Qual a solução? Faça da sua obturação a etapa mais importante do tratamento endodôntico. Obture impecavelmente, tão impecavelmente que, não tendo mais espaço onde obturar, a obturação extravase. O que você prova? Que a obturação está tão bem feita, mas tão bem feita, que, por falta de espaços vazios, extravasou. Obturação com extravasamentos, comprovação da excelência na Endodontia. Causa ganha, dessa vez para você.
Há alguma outra razão para se fazer obturações desse tipo?
Você já ouviu falar da teoria do tubo oco, também conhecida como teoria do espaço vazio? Ela nasceu e cresceu nos Estados Unidos e se consolidou em todo o mundo. Segundo essa teoria, eventuais falhas na obturação, particularmente no terço apical, permitiriam a penetração dos fluidos teciduais periapicais para o interior do canal, onde entrariam em processo de estagnação e decomposição e produziriam substâncias tóxicas aos tecidos periapicais. Trabalhos como o de Rickert e Dixon (1931) “confirmavam” essa concepção, mas foi Ingle (1956) quem se encarregou de consagra-la. Em todo o mundo praticamente todos os autores e professores a adotaram e passaram a ensinar apoiados nela. No Brasil, todos fizeram isso. Se você procurar um único livro de autor brasileiro que não tenha ensinado assim, não vai encontrar. Se encontrar, por favor, me mostre.
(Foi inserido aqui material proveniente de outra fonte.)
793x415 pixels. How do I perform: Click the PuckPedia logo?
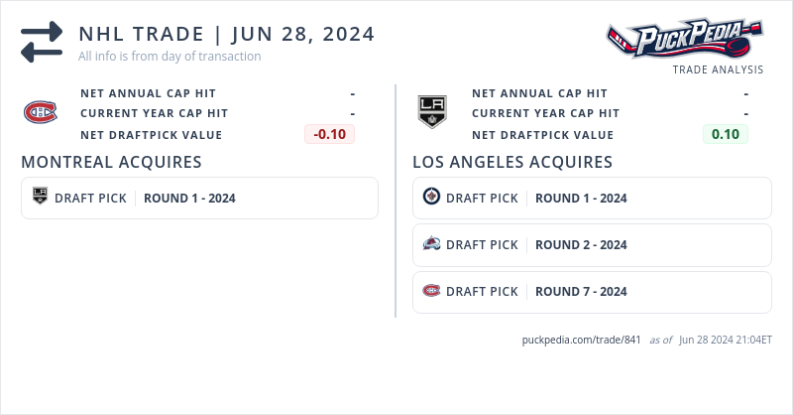click(x=685, y=40)
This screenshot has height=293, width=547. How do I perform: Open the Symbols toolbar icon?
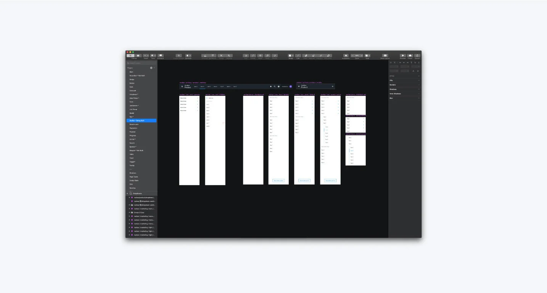188,56
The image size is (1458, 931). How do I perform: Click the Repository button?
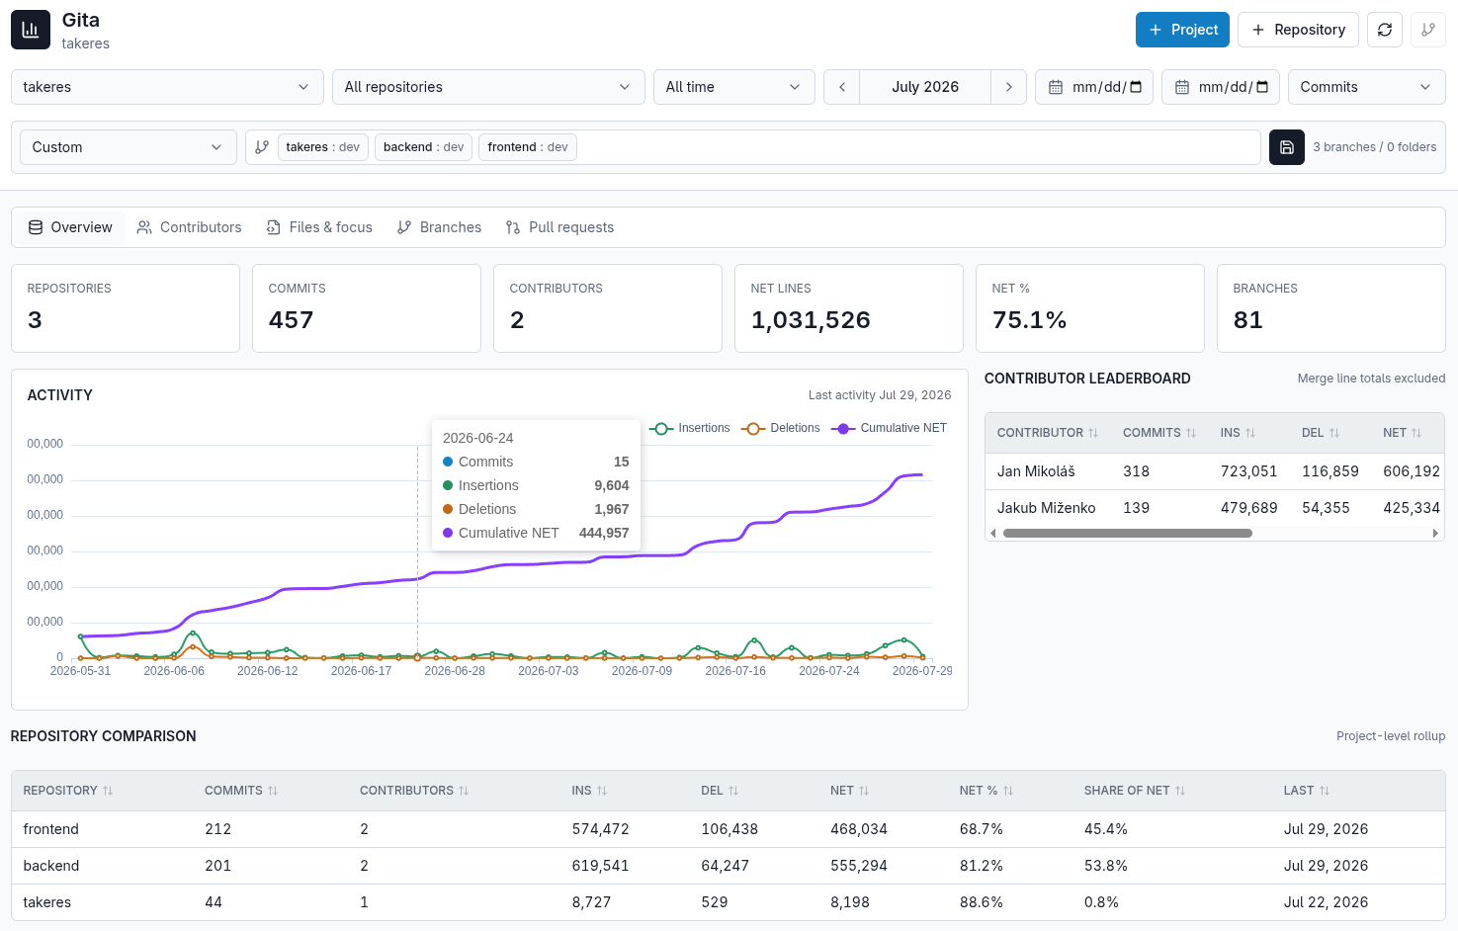[x=1298, y=30]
Daí nasceu a idéia da necessidade do vedamento hermético e com ela a do travamento perfeito do cone de guta percha. Era a única forma de garantir o sucesso. Você aprendeu assim? Eu também. Criaram-se técnicas e mais técnicas, cimentos obturadores de todos os tipos, cada um cantando em prosa e verso as suas maravilhas, profissionais adotando essas técnicas e cimentos da noite para o dia, uma festa. Foi um dos maiores equívocos que se cometeu na Endodontia.
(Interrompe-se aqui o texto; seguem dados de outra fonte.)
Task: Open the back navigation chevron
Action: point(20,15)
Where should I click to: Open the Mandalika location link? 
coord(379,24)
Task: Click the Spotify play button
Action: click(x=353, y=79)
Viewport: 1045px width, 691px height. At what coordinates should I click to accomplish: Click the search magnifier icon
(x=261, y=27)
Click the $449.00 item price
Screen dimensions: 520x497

Cometer equívocos é inerente ao ser humano, consequentemente, ao pesquisador e ao clínico. O que não faz absolutamente nenhum sentido é insistir por longos anos no erro. Não há registro de um trabalho que comprove a existência de vedamento hermético, mas ainda hoje vejo a sua indicação como garantia de sucesso, o que é um absurdo. Quanto à teoria do espaço vazio, já foi devidamente demonstrada a sua inconsistência científica. A questão, porém, vai muito além disso. Trata-se de trazer para os vários momentos da Endodontia concepções mais inteligentes e sensatas, o que não está acontecendo. Esse é um tema recorrente e lhes convido a ler o que já escrevi sobre ele aqui no site. Clique aqui para ler pelo menos os artigos A difusão do erro, Um grande equívoco, Preparo e obturação do canal e A obturação e o espaço vazio.
Há poucos dias li, e enviei para alguns amigos, um texto muito interessante de Rosa Alegria*, em que ela se reporta a uma frase de Marcuse**. “É a racionalização da irracionalidade”, dita na década de 60, quando a sociedade unidimensional – carente do elemento crítico – começou a ser modelada. A ausência de análise crítica não é algo tão incomum. Mesmo o mundo acadêmico parece sofrer com isso.
Se você faz Endodontia nos Estados Unidos, extravase. Parece que, de alguma forma, é interessante, pelo menos no aspecto jurídico. Se você faz Endodontia no Brasil, não extravase. Não faz sentido.
* Rosa Alegria – Futurista, pesquisadora de tendências, comunicóloga e ativista de midia. É diretora de Conteúdo do Mercado Ético.
** Herbert Marcuse – sociólogo e filósofo alemão de uma família de judeus assimilados naturalizado norte-americano.